This is the value of "monoids"... not that you would use the interface when you have a concrete class in hand, but that you can use the interface to write generic functions where you just have to pass them some 0-value and some way of combining two values together, and they know how to do "something" based on that information, despite not understanding the type itself. The hash table implementation above does not know about "lists" or "numbers" or "strings"... it just knows that it has "things it can combine".

Because monoids are so simple, you have them all over the place and don't realize it. Here's a really complicated example from the world of practical software engineering: Permissions ought to be monoids. If you have one object that gives you permissions A, B, and C, and another that gives you A, D, and E, you ought to have an operation that will combine them into an object that gives permissions for A, B, C, D, and E. If you have the ability to grant "permission X, except not X's starting with 'a'", you have a permission system that will be insanely difficult to understand once people start actually using it. How do you combine "permission X" with "permission X but not starting with 'a'"? (Either of the two obvious answers is guaranteed to be both what one user intended and not what another user intended. This is not a good characteristic to put into your security system.) And of course you have a "zero-object", a permissions object that grants no permissions at all.

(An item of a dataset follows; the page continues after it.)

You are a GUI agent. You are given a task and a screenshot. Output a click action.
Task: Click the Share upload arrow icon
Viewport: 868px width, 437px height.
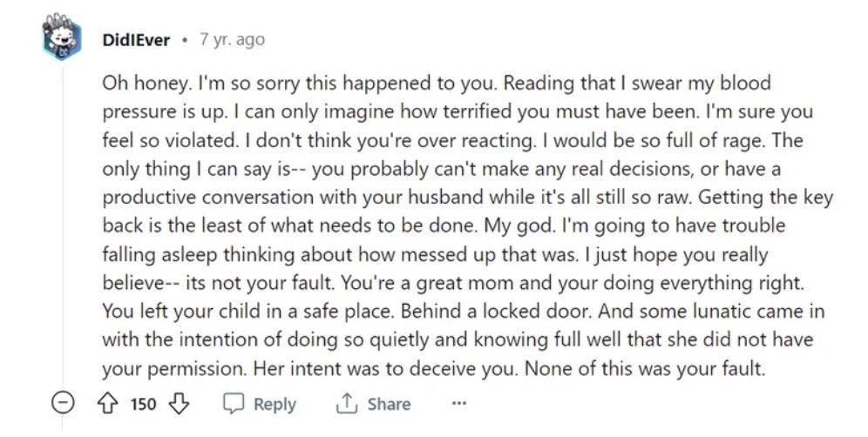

And... if you have this and you've explained to your system that it is a monoid, the aforementioned hash table will happily take permissions as its values and happily combine them together even though the person writing the hash table implementation certainly did not have your permissions objects in mind at the time!

Anyhow, that's really all there is. 0-value, associative combiner, wrapped in an interface. You can use that in a huge variety of ways, but the concept itself is really that simple.

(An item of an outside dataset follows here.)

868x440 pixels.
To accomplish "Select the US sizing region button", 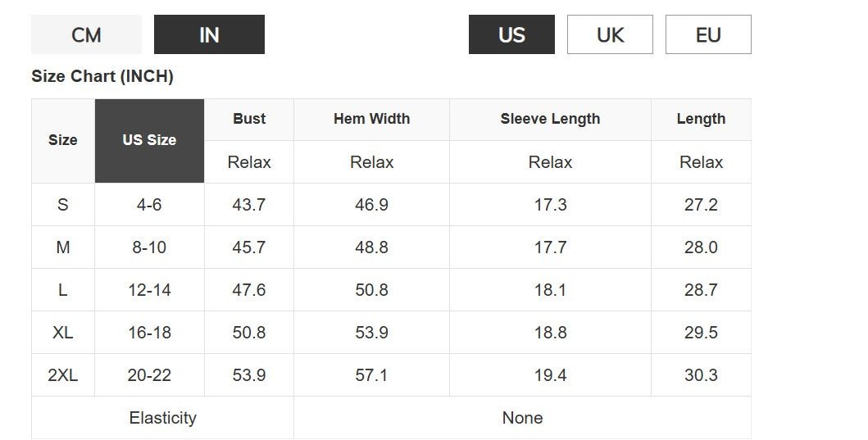I will tap(511, 34).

Wow, I'm going to use this to explain monoids in the future. Great explanation!


I hate doing memes, but sometimes they're so spot on.

"Stop trying to make monoids happen. They're not going to happen."


I'm not familiar with F#, but the Haskell world has very much accepted the Monoid typeclass.

Even the Scala world has found them to be extremely useful. I know Twitter's Algebird library defines Monoid instances for a lot of structures, and I believe that SummingBird leverages the properties of Commutative Monoids somewhere (could be wrong on this, it's second hand knowledge I got from someone who manages the SummingBird team).

HLearn (Haskell Machine Learning library) uses a cross validation algorithm that exploits the properties of Monoids.

So Monoids are certainly happening, stop trying to ignore that they're happening.


Earnest question: Have you used a monoid?

I know my original comment is sort of bratty, and I was confusing monoids with monads, which... is a different functional thing that people apparently use?

It feels like mon(a/oi)ds are a concept that gets regularly explained on various blog posts. I read/skim the blog post and don't understand what they are or how they're useful (which is clearly on me). And then I read the comments, and they're split between some folks saying "I still don't get it" and others saying, "Yeah, these are common, easier than you think, and incredibly useful in Haskell/Scala/Clojure/F#/whatever". And then the world moves on, and the cycle repeats the next month. It doesn't seem like the number of people who say "I still don't get it" ever goes down. Which is why the comment about how they're not happening.


(int) Addition, (int) Multiplication, String Concatenation, AND, OR, XOR? I think I can say that I've used all of these.

I find this is a bit of a nicer treatment of monoids (still F#): http://fsharpforfunandprofit.com/posts/monoids-without-tears...


I absolutely promise you that you have used a monoid. Addition is a monoid!

The thing you might not have done is recognized that a subset of the rules of addition end up showing up all over the place and therefore you can translate some of your intuition about addition to these other places.

As a simple example, you might notice that the `length` function converts strings to numbers in such a way that

    length(concat(X, Y)) = length(X) + length(Y)
in other words, length converts the "string monoid" to the "addition monoid" in a very neat way. You can sort of see that it converts "concat" to "+".

This isn't even some kind of mumbo-jumbo "intuition translation". It's a literal dyed in the wool functional translation.

So is there reason to believe that monoids won't be going away anytime soon? I think so—they've already been around and in HEAVY use since the dawn of abstract algebra in the, I dunno, perhaps the 30s?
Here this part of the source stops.